### [Exercise requirements]
Two lines mark the range in the entries below: the one holding "The width and height of the screenshot is (1024, 371)." and the one holding "Task: Open the response in Chrome browser". Set down those two and all lines between them, exactly.

### [Data supplied]
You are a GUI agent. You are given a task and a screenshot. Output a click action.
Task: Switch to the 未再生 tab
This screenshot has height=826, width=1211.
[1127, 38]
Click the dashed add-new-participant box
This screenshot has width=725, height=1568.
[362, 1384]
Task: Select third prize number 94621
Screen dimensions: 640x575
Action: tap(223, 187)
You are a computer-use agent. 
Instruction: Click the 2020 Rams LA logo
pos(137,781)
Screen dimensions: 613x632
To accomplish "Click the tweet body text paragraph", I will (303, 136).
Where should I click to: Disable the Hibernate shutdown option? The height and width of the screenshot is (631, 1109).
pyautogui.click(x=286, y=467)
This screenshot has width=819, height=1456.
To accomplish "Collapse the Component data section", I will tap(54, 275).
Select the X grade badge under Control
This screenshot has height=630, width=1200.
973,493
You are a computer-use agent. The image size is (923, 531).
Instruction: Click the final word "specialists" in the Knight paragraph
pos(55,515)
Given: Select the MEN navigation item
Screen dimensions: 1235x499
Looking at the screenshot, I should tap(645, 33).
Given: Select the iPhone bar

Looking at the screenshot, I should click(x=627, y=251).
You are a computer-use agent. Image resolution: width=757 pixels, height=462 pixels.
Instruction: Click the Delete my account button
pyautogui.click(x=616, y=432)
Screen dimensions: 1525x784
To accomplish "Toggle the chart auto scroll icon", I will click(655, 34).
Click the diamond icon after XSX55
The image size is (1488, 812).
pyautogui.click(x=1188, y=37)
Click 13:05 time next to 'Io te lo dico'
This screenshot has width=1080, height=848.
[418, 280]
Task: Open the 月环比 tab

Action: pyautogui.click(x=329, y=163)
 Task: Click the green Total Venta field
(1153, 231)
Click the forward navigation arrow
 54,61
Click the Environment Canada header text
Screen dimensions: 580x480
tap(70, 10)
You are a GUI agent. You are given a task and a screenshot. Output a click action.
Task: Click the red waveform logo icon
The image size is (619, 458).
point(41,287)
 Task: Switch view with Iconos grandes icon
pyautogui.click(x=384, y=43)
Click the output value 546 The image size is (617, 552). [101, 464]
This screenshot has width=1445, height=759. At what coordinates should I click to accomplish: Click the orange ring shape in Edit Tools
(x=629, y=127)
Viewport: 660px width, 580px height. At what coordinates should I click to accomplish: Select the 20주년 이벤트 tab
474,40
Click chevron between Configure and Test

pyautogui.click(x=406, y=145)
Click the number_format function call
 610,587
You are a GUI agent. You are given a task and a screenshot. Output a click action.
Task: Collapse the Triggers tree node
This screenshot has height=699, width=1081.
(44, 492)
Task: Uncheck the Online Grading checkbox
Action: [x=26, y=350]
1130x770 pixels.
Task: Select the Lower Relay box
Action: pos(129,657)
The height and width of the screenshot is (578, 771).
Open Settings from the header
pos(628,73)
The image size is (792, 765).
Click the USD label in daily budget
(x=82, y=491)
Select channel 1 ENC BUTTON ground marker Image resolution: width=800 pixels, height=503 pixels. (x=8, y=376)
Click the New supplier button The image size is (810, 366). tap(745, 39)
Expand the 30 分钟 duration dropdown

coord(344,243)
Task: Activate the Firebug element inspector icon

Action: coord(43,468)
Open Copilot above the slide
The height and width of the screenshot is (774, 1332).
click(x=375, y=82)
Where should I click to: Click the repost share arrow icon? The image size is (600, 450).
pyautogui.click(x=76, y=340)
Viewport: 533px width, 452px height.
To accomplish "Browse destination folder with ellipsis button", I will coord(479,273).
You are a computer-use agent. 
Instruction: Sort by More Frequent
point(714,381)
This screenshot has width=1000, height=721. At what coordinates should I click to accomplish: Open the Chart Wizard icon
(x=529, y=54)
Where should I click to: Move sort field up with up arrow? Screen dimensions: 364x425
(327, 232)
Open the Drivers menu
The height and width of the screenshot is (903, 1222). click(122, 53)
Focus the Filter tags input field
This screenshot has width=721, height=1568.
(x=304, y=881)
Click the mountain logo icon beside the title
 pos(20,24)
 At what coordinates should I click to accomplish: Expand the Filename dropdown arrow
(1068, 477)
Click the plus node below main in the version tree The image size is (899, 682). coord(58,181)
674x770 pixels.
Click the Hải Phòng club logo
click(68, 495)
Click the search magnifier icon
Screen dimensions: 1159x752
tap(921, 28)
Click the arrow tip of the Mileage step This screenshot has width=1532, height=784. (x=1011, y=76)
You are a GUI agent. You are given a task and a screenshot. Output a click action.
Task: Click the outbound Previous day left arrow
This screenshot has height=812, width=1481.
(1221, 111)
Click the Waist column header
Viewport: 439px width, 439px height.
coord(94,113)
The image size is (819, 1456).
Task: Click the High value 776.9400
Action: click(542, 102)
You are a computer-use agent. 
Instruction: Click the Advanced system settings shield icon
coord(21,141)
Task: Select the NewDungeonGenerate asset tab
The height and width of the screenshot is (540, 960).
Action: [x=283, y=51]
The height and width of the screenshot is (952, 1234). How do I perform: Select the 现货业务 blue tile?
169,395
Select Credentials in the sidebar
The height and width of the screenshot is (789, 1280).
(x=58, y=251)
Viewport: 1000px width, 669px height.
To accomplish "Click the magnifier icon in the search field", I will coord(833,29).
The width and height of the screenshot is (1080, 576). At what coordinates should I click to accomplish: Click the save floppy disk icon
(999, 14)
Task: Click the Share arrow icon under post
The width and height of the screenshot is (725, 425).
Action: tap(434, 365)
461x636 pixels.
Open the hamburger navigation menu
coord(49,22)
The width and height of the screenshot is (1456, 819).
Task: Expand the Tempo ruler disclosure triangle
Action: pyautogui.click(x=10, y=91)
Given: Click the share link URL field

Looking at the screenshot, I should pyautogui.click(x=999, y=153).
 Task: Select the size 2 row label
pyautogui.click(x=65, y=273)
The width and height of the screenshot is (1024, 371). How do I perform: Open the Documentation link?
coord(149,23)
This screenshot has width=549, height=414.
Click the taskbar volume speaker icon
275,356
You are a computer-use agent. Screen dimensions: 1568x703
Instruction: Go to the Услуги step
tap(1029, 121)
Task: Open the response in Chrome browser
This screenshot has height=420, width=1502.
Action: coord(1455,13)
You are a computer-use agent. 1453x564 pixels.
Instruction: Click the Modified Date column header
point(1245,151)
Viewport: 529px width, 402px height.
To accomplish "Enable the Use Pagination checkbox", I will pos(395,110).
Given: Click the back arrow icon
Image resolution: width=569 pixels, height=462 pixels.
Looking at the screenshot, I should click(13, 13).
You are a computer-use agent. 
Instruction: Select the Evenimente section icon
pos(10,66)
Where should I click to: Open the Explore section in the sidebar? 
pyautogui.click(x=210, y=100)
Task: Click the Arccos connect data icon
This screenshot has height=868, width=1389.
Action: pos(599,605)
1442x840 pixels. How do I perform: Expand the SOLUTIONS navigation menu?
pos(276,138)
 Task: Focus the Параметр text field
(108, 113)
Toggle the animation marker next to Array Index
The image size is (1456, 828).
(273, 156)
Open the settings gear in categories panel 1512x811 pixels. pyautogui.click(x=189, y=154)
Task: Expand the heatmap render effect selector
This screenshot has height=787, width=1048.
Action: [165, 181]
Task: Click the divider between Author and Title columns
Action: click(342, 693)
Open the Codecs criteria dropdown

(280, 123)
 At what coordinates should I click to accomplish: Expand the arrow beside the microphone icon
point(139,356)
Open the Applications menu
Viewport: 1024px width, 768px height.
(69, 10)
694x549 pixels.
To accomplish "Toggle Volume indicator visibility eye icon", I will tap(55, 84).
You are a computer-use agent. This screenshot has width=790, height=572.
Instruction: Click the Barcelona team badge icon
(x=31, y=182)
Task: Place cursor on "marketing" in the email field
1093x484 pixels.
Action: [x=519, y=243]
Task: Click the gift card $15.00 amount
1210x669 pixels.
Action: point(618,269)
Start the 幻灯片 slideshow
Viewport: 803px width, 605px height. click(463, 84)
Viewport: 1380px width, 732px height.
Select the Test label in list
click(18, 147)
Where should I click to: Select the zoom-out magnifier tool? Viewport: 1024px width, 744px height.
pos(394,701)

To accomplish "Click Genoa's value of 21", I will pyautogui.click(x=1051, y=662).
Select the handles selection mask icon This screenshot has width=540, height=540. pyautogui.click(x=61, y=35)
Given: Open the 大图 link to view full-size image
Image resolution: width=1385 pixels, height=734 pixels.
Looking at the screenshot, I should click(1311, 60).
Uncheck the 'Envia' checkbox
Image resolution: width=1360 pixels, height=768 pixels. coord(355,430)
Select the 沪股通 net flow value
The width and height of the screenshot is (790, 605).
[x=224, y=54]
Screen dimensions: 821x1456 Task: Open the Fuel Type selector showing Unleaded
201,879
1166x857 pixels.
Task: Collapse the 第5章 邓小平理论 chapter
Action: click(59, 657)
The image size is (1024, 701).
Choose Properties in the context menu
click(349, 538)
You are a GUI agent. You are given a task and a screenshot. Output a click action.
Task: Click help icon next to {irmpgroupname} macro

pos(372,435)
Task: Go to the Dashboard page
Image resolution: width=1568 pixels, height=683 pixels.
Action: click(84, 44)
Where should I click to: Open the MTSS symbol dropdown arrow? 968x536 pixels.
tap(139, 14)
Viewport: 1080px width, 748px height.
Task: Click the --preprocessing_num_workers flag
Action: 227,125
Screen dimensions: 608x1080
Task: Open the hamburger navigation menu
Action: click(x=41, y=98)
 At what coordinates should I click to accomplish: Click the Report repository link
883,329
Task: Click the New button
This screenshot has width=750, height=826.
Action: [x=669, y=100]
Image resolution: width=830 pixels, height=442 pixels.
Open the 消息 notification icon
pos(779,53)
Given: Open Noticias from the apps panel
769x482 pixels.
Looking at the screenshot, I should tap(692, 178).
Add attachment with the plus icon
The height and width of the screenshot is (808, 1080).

### [Response area]
The width and height of the screenshot is (1024, 371). How do I perform: Open the Documentation link?
coord(149,23)
This screenshot has width=549, height=414.
Click the taskbar volume speaker icon
275,356
You are a computer-use agent. Screen dimensions: 1568x703
Instruction: Go to the Услуги step
tap(1029, 121)
Task: Open the response in Chrome browser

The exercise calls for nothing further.